John Martin was dazed that she should look upon it as she did. He was surprised that she spoke so openly. He did not fully comprehend the power and force of real conviction and feeling overtaken in a sincere and fearlessly frank nature by such a knowledge for the first time.
"I should not have brought you here," he said, feebly, as they entered the waiting carriage which her mother had insisted she should take if she would go "slumming," as she had expressed it.
She turned an indignant face upon him.
"Why?" she demanded.
He tried to say something about a shock to her nerves, and such sights and knowledge being not for women.

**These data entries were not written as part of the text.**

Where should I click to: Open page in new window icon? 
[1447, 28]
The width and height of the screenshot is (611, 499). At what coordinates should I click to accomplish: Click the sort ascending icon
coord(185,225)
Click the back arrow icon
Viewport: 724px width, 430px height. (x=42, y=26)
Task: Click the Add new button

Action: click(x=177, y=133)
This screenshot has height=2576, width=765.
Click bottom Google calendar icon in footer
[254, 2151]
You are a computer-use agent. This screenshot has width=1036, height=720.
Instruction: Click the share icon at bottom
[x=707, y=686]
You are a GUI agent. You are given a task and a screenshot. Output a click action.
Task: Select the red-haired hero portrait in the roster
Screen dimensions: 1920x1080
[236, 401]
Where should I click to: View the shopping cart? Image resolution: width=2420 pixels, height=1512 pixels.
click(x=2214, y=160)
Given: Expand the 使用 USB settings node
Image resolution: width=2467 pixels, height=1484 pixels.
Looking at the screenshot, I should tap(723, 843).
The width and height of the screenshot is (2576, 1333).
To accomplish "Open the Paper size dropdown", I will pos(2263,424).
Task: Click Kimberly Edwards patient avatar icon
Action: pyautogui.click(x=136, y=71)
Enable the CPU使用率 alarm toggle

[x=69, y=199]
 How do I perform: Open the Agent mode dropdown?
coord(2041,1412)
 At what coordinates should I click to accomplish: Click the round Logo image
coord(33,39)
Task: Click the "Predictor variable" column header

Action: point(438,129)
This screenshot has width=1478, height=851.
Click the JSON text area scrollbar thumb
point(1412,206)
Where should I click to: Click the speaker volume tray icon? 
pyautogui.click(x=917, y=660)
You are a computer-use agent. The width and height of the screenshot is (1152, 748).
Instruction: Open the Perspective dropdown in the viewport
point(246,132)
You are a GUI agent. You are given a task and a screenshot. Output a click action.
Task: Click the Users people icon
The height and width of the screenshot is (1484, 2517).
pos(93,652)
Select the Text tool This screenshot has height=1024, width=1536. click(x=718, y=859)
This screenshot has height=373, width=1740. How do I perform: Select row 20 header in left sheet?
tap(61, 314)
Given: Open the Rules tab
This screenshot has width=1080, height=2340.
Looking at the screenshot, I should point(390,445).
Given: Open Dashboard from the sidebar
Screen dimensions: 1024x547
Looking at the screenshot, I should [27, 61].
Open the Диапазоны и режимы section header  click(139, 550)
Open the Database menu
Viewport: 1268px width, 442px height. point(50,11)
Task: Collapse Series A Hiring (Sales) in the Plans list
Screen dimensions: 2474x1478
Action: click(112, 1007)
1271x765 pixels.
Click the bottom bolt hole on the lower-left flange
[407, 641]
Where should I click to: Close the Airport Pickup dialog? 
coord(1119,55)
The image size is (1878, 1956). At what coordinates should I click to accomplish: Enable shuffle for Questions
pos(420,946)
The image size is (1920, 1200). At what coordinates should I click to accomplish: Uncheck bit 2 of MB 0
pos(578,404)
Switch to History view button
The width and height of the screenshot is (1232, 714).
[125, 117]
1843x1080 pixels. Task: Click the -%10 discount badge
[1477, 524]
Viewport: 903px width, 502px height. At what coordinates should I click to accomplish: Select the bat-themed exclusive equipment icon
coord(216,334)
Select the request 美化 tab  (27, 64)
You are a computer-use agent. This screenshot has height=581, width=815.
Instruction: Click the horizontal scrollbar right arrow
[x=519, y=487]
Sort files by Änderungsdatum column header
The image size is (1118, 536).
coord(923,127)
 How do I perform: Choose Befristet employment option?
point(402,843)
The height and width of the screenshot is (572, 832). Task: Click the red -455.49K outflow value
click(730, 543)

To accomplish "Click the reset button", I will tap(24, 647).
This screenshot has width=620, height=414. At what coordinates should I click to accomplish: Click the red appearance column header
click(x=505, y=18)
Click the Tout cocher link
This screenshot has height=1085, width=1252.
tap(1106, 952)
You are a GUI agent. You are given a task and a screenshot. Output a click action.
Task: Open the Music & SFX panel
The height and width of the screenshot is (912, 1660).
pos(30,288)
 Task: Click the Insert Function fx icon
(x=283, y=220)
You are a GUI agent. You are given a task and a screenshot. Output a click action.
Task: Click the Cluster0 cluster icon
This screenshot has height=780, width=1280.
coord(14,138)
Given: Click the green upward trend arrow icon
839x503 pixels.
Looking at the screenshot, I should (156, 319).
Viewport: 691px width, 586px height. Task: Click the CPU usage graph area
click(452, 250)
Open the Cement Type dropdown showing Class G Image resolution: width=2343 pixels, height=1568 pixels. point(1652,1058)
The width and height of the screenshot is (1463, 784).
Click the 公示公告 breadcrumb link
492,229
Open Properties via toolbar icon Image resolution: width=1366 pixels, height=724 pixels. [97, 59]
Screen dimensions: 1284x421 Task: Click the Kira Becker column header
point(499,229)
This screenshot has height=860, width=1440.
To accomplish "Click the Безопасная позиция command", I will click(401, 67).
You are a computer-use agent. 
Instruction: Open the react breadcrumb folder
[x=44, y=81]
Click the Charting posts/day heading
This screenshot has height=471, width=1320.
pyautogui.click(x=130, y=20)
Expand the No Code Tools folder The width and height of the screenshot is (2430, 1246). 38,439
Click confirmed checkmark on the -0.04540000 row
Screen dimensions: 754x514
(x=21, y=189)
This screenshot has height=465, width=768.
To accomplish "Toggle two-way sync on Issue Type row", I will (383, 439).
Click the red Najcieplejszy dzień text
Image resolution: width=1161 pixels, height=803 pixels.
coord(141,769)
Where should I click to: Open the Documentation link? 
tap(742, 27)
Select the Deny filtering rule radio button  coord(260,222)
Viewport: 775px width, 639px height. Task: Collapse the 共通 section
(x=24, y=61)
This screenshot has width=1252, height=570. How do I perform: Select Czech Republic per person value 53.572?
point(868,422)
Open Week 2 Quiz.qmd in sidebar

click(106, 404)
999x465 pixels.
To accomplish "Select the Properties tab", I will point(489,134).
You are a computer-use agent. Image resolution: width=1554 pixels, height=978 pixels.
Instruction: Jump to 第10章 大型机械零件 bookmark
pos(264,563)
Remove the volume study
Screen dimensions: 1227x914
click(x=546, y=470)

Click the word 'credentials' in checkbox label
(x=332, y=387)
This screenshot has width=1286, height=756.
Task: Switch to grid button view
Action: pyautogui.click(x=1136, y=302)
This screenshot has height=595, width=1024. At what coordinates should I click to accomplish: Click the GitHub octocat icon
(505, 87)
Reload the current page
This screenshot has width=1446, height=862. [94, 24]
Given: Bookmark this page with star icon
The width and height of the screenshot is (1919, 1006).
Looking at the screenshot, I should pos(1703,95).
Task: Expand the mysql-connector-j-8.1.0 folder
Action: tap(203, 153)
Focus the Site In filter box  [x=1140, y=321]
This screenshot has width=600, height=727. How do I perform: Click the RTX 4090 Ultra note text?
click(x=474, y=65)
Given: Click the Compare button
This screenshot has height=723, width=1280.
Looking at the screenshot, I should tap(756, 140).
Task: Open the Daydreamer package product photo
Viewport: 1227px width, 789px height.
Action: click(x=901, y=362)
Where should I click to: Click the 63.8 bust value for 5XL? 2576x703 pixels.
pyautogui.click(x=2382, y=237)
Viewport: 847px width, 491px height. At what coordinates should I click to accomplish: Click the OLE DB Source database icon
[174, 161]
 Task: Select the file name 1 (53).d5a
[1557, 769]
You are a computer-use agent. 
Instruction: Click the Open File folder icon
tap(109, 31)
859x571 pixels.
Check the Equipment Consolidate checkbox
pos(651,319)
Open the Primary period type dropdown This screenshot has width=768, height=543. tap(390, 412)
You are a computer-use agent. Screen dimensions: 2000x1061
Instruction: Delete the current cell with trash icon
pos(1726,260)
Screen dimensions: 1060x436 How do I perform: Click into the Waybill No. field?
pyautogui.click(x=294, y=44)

"I had begun to feel that he respected me—believed in me—wanted, in truth and not merely in name, to share life with me," she thought, "but he does not: it is all a sham. He wants someone who shall not share life with him—not even his mental life."
"You would come here with papa, would you not?" she asked, presently. "You would talk over, look at, think of the problems of life with him,"—her voice began to tremble.